INSTRUCTIONS FOR THE TASK |
Retype every line from the start of the entries below down to the line with "Task: Click the 'Last Name' sublabel", both ends included; skip the pictures.

ENTRIES SUPPLIED |

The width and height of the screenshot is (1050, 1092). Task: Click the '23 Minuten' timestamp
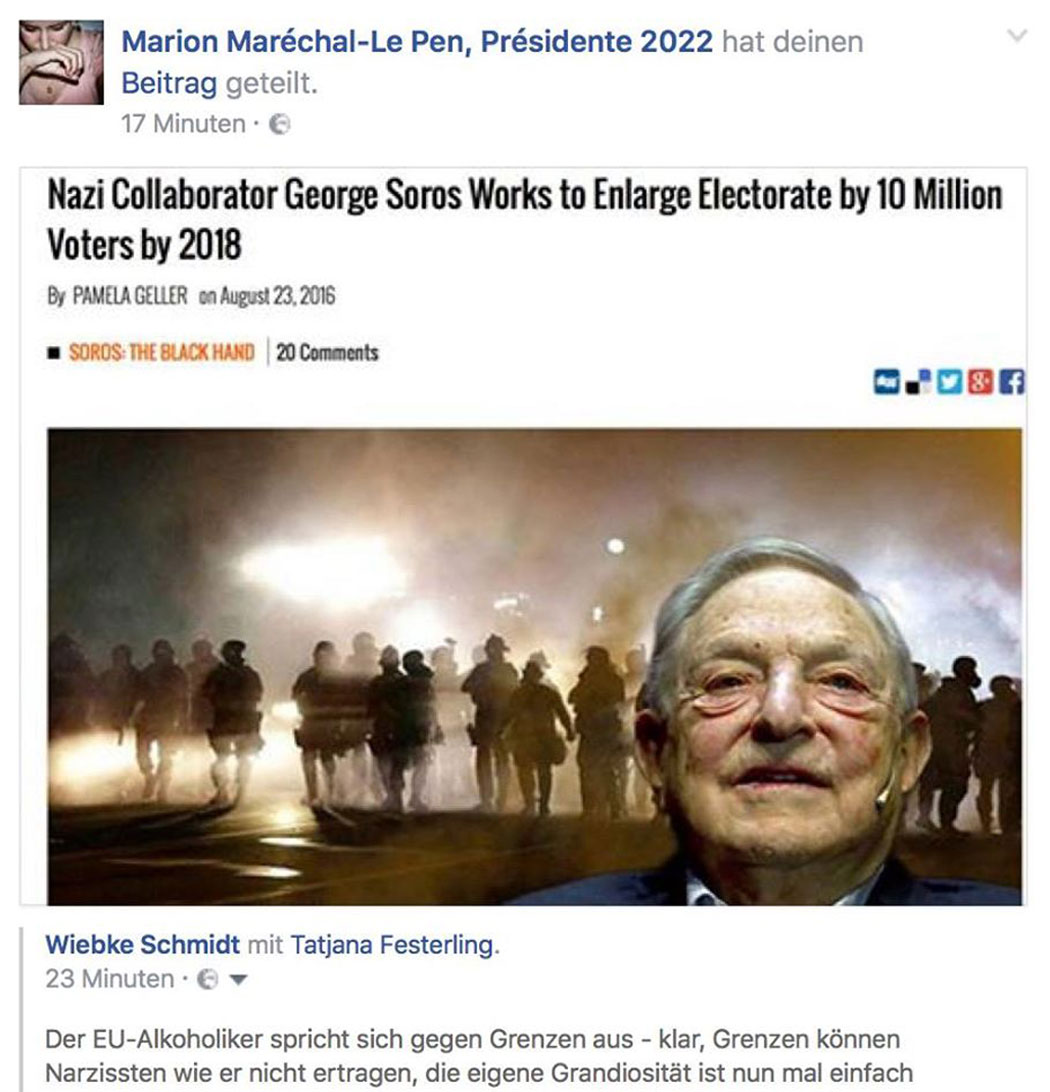point(110,979)
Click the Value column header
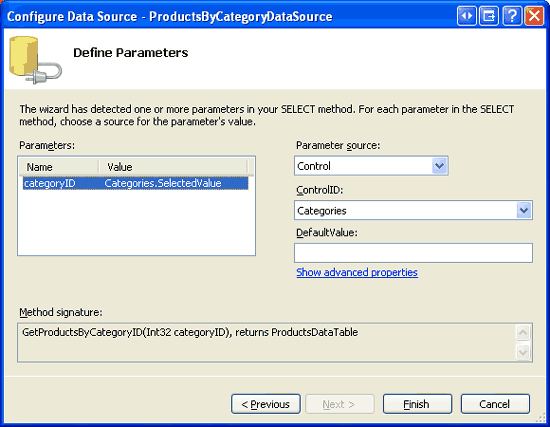The width and height of the screenshot is (550, 427). [173, 167]
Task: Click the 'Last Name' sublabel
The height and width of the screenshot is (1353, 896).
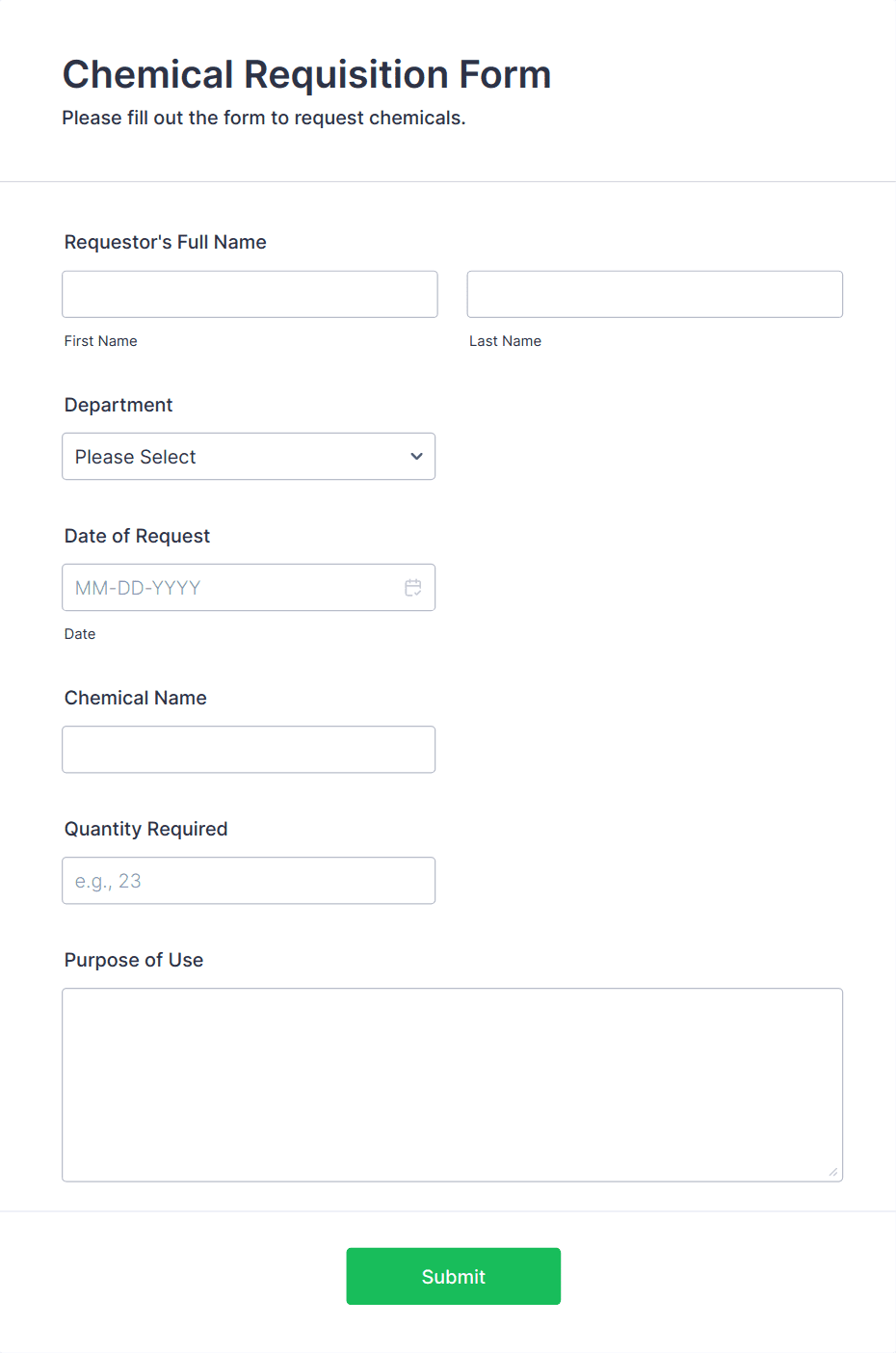Action: pyautogui.click(x=505, y=341)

SOLUTION FOR THIS PROBLEM |
The width and height of the screenshot is (1050, 1092). Task: Click the '23 Minuten' timestamp
point(110,979)
Click the Value column header
The width and height of the screenshot is (550, 427). [173, 167]
Task: Click the 'Last Name' sublabel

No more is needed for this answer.